Des paroles lourdes de conséquences (14/09/2005)

Les catastrophes s'expliquent parfois en demi teintes sans y voir de relations immédiates. 

En 1961, J.F. Kennedy prononçait un discours qui allait changer les attitudes des Américains pour de nombreuses années et dont les paroles allaient se retourner en définitive contre eux. Sous une forme anodine qui appelait, au premier degré, à de nombreux applaudissements, il lançait le 20 janvier 1961 lors de son investiture: 

"Ne demande pas ce que ton pays peut faire pour toi, demande ce que tu peux faire pour ton pays. 

Sous un chapeau galvanisant l'esprit "dompteur" américain, par ces mots, il montrait et portait aux nues le chemin de l'individualisme à outrance et diabolisait l'"Etat Providence". La solidarité, la pauvreté: connais pas! La réussite attend ceux qui savent l'atteindre avec ses propres atouts dans le jeu de la vie.

Aujourd'hui encore, les Etats-Unis ne se sont dotés d'aucun moyen d'assurer à tous leurs citoyens un minimum de bien-être, de sécurité au niveau de la santé.  Nous assistons au schisme entre l'Américain du côté face de la pièce d'un dollar, ceux qui vivent sur le haut du pavé, logés parfois dans des villas de millions de dollars dont on voit en vitrine le reflet  par les films à la gloire du pays et du côté pile de la pièce, les sans-abris qui vivent dans l'ombre des porches des gratte-ciel à même le pavé en hiver par des températures glaciales. Ces deux mondes se croisent sans se voir, sans que le second puisse espérer bénéficier du moindre égard ni de la moindre sollicitude ou compassion du premier.

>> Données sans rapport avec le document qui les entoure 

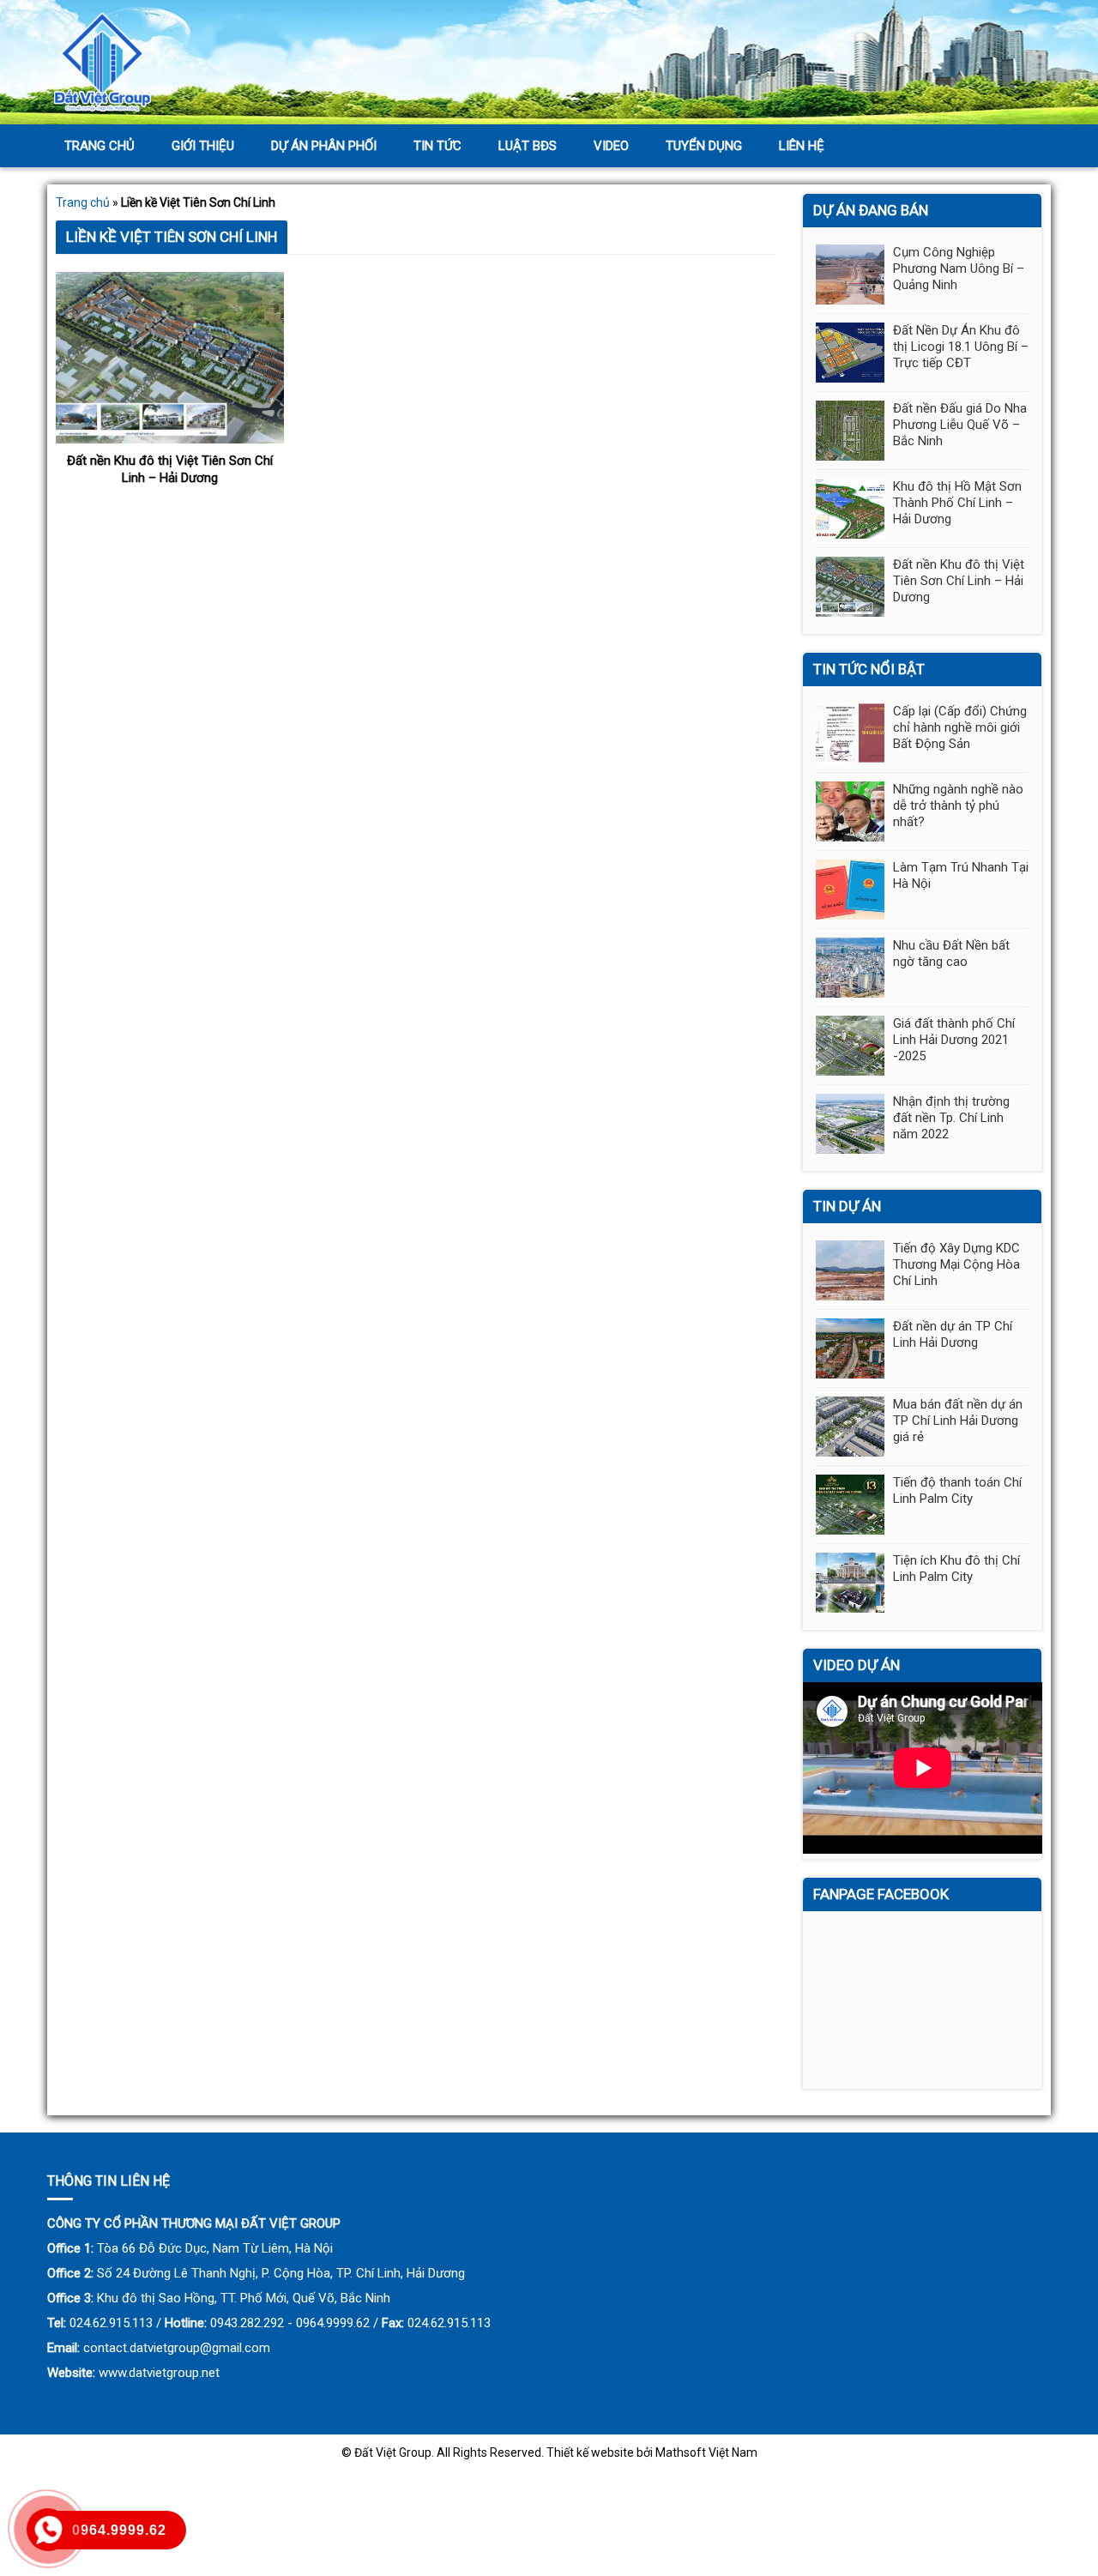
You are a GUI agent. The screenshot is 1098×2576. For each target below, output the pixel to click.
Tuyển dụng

Dans le pays de l'Oncle Sam, la sécurité sociale, dont nous jouissons de ce côté de l'Atlantique, est quasi inexistante. La mutuelle et la santé sont affaires d'assurances payées, rubis sur l'ongle, aux sociétés d'assurance privées accessible uniquement par le groupe des nantis. Le second subissant les affres de la vie sans beaucoup aide sociale (si elle existe).   

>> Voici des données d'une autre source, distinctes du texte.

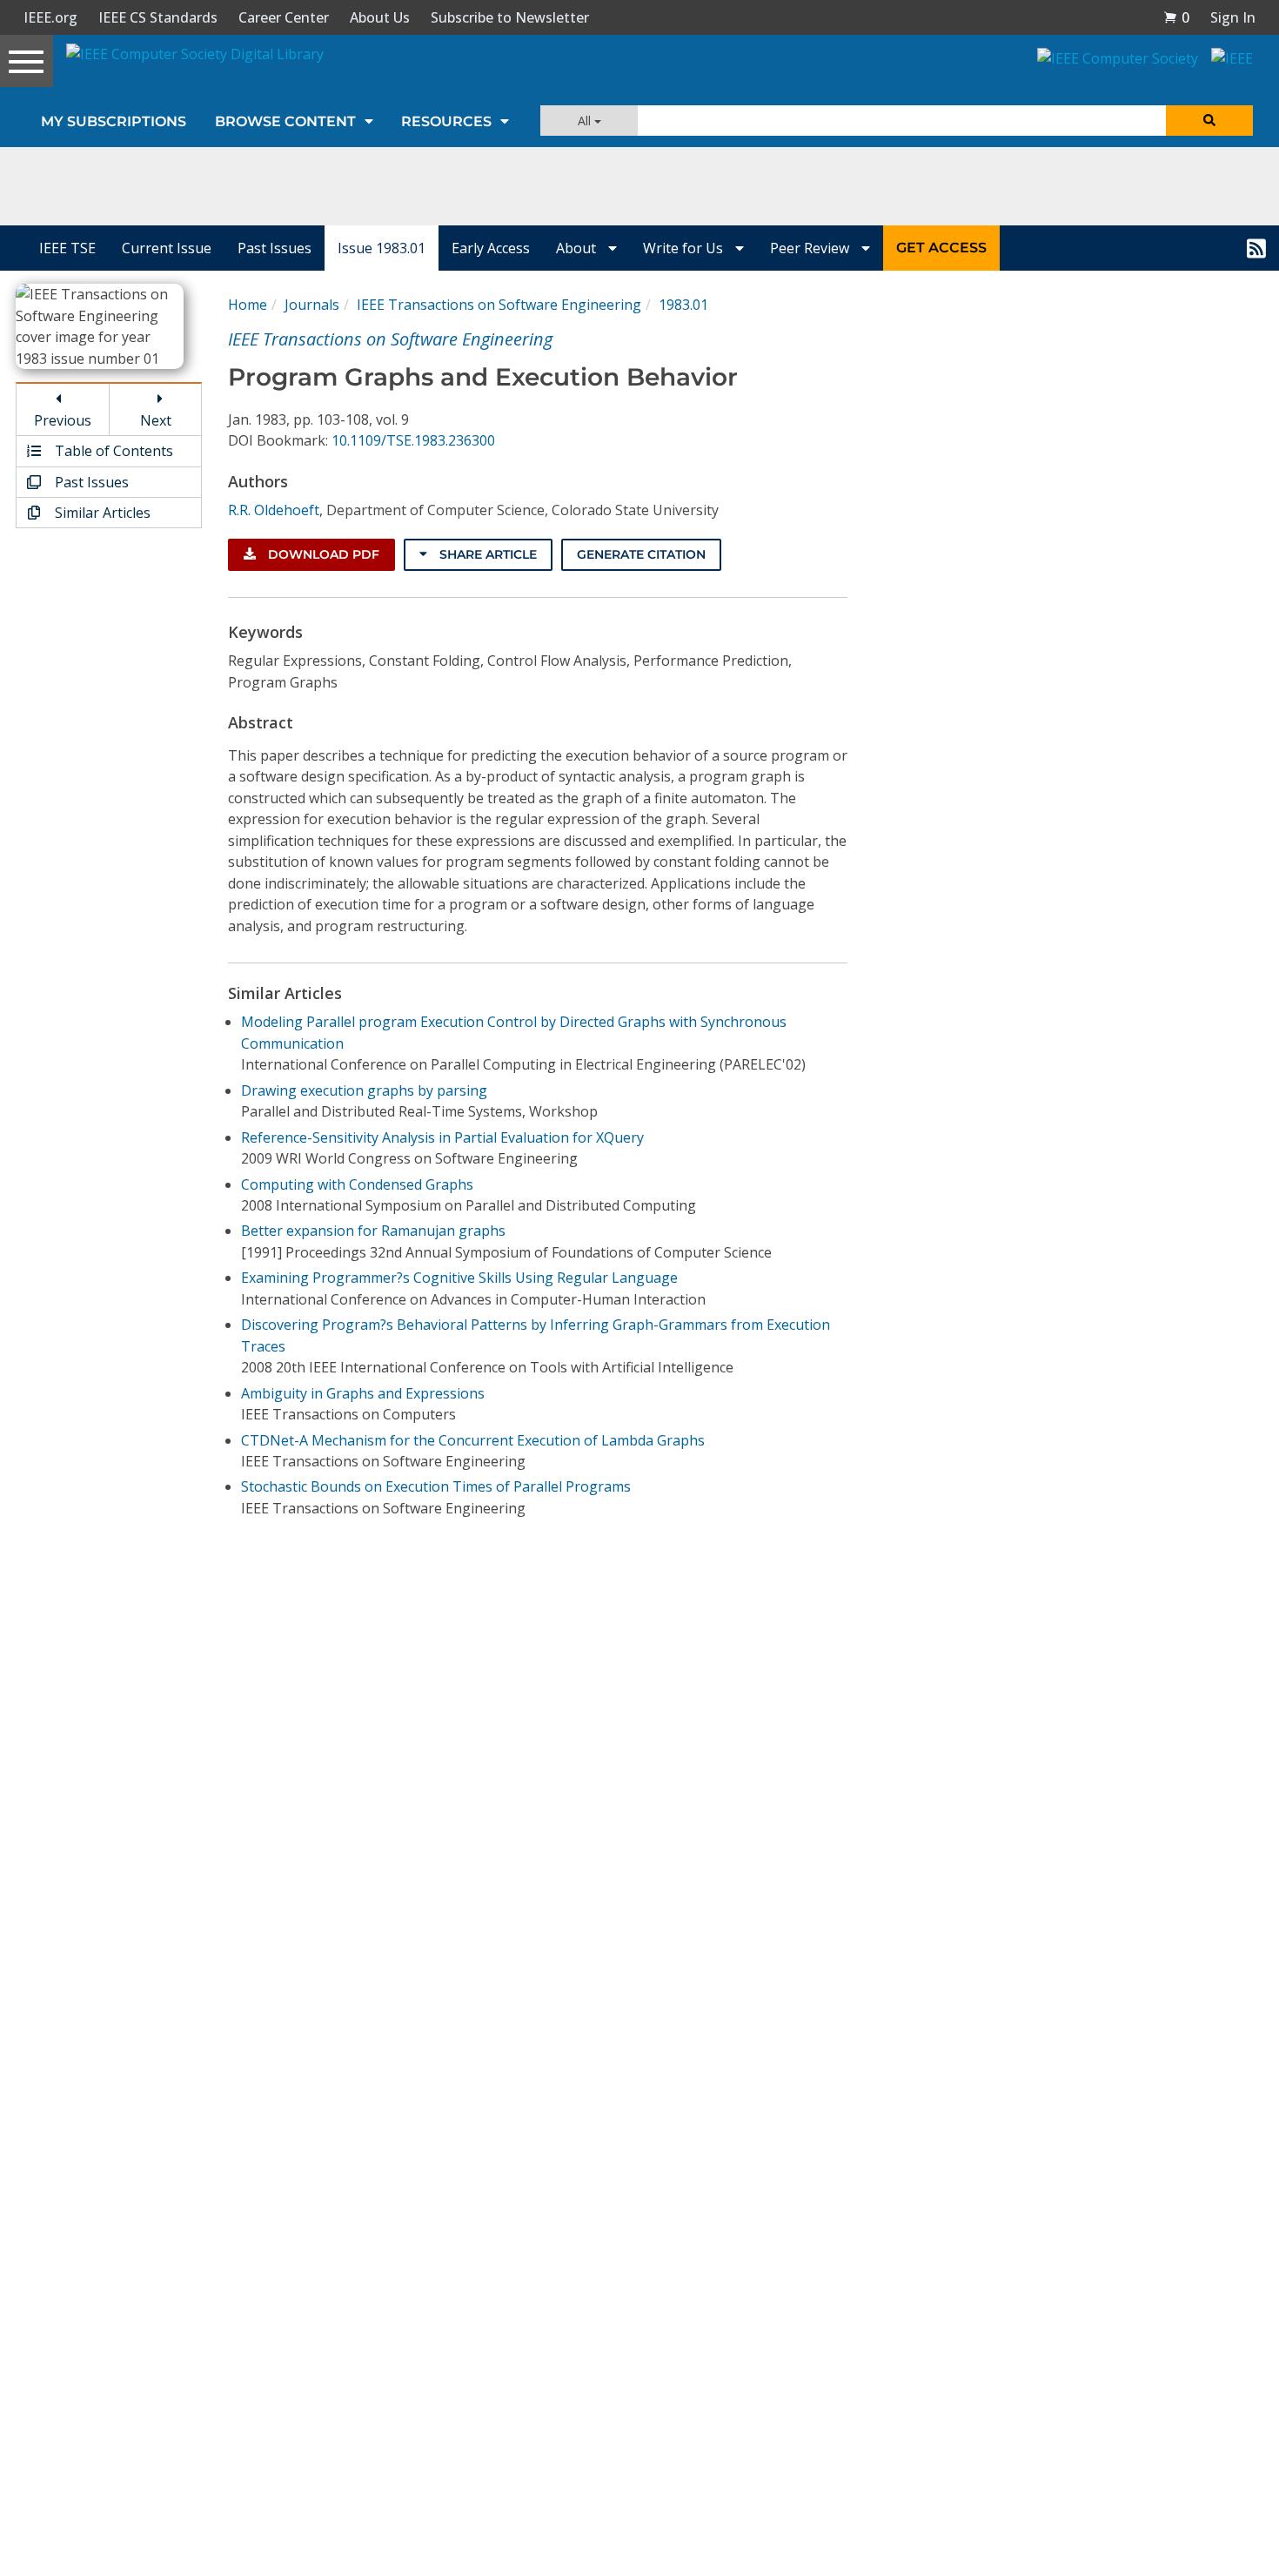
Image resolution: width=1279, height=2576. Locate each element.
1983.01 (683, 304)
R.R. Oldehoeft (273, 510)
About (577, 248)
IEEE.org (50, 17)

Pourtant  des deux partis qui gouvernent alternativement le pays, le parti démocrate, plus proche du "social", aurait pu déjà apporter certaines solutions. Depuis le temps, on aurait pu penser voire sortir les indigents de cette ornière. Et bien, non, seuls de maigres progrès ont été accomplis.

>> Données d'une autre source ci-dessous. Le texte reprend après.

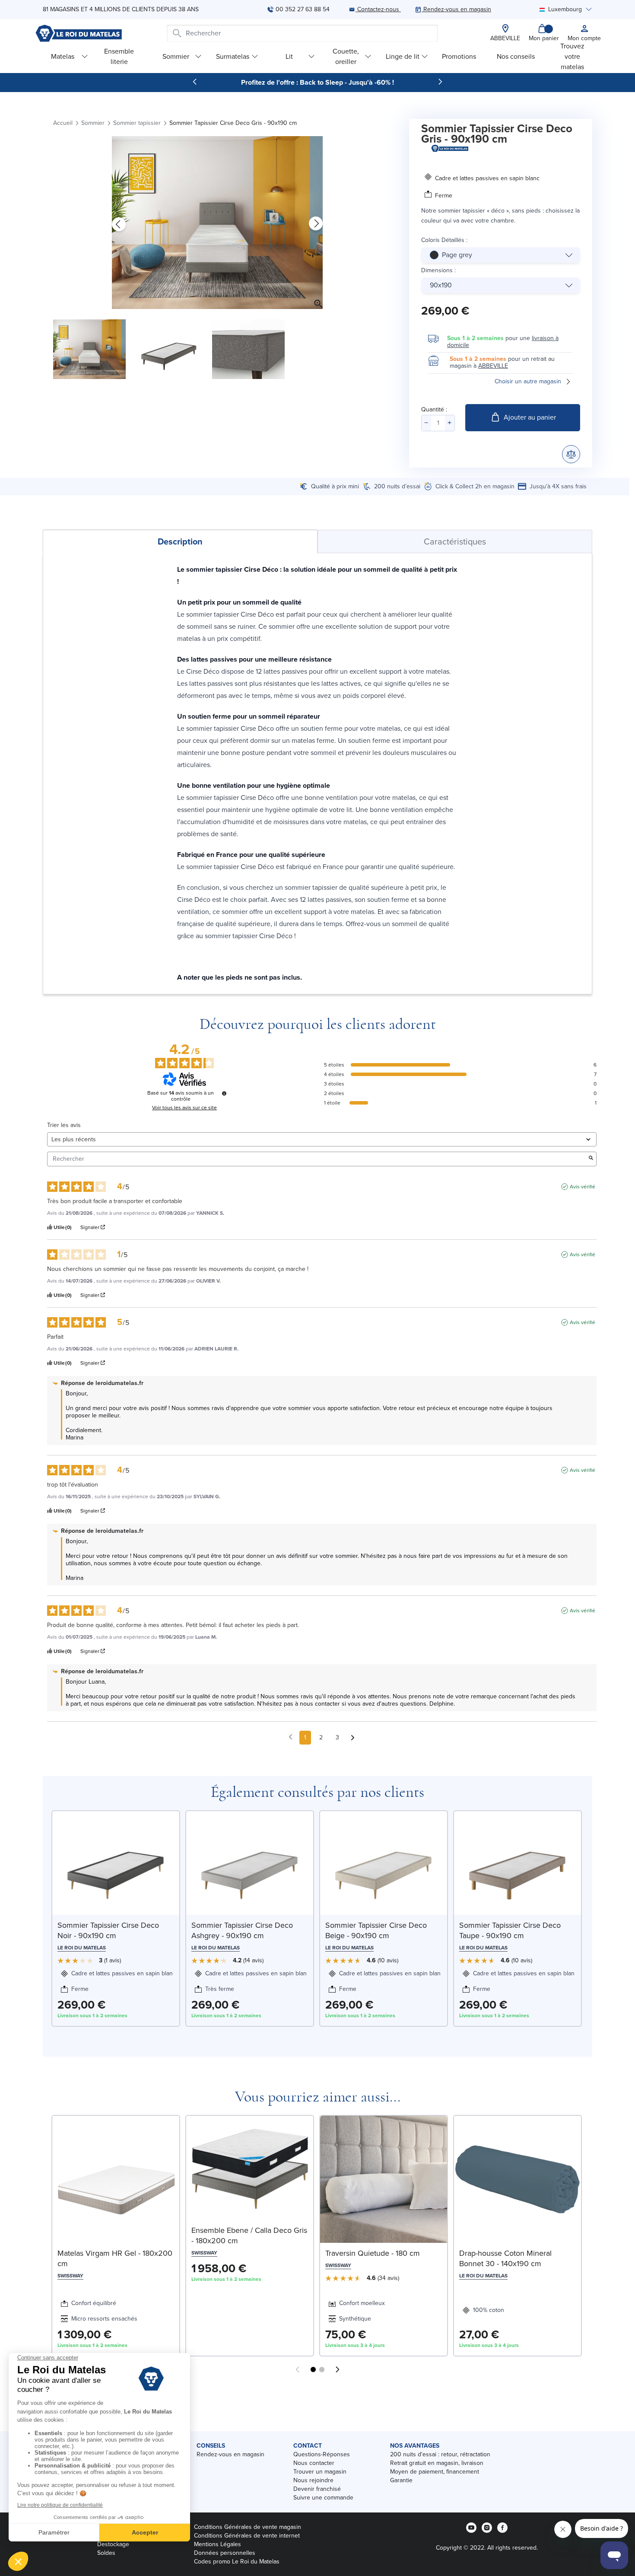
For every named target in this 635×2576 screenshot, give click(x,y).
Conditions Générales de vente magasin (247, 2526)
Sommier (175, 56)
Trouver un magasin (319, 2471)
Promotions (459, 56)
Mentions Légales (217, 2544)
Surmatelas (232, 56)
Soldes (106, 2552)
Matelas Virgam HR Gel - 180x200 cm (114, 2258)
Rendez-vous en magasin (230, 2454)
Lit (289, 56)
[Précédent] (194, 81)
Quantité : (434, 409)
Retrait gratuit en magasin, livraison (436, 2463)
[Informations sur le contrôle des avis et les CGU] (224, 1093)
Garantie (401, 2480)
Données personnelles (224, 2552)
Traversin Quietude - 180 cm (372, 2253)
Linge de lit (402, 56)
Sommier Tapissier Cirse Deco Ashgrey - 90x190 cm (242, 1930)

Que voit-on récemment comme résultats de ce que je viens de rappeler?

La catastrophe des suites du cyclone Katrina  aurait pu faire, aux dernières nouvelles, plus de 1.000 morts (selon un bilan toujours provisoir), des villes sinistrées complètement à reconstruire. La météorologie avait prévenu de l'ampleur prévisible du cyclone, donc pas de prise au dépourvu. L'alarme d'une gradation maximale de force 5 sur l'échelle Saffir-Simpson avait été même envisagée, mais a pu être rétrogradée d'amplitude. L'opération d'avertissement se résumait, en tout et pour tout, en un conseil de quitter la ville ou de se calfeutrer au mieux dans sa maison. La protection de ses ressortissants contre des éléments naturels déchainés bien plus fréquents aux US qu'en Europe, n'a pas généré plus d'idées dans l'esprit des autorités pour préparer les secours qui allaient être nécessaire. Ni bus, ni camions envoyés par le gouvernement pour évacuer les démunis. On aurait pu s'attendre, comme chez nous, à voir polices, pompiers, protection civile prendre les choses en mains. Il faut constater que la Garde Nationale US a malheureusement un tiers de ses effectifs en Irak et, d'autre part, que 60% de l'argent nécessaire pour fortifier les digues de protection avait été utilisé pour cette même destination. 

Le premier groupe des Américains nantis s'est donc retrouvé pare-choc contre pare-choc sur les routes du Nord pour échapper au désastre annoncé.  Le second, lui, n'avait qu'à subir et attendre que cela passe. Le cyclone détruisit tout sur son passage et, une fois passé, la désolation pouvait faire penser que la Louisiane se retrouvait voisine du Bangladesh en période de mousson. La "vengeance" de ces déshérités explosa et se manifesta par des pillages des magasins désertés pour, au départ, se donner une chance de survivre. Ensuite, ce sont des objets moins utiles mais chers accessible en général à l'autre groupe qui intéressèrent. Bien que cela soit répréhensible, bien sûr, il n'en est pas moins vrai que pour une fois la chance était à leur portée pour sortir du marasme de tous les jours en emportant quelques télévisions ou appareils de HiFi. Les commentaires des journalistes ont été involontairement éloquents d'un autre phénomène de société endémique des US: des images montraient, selon eux, un noir qui "vole" et une blanche qui "trouve" à manger.  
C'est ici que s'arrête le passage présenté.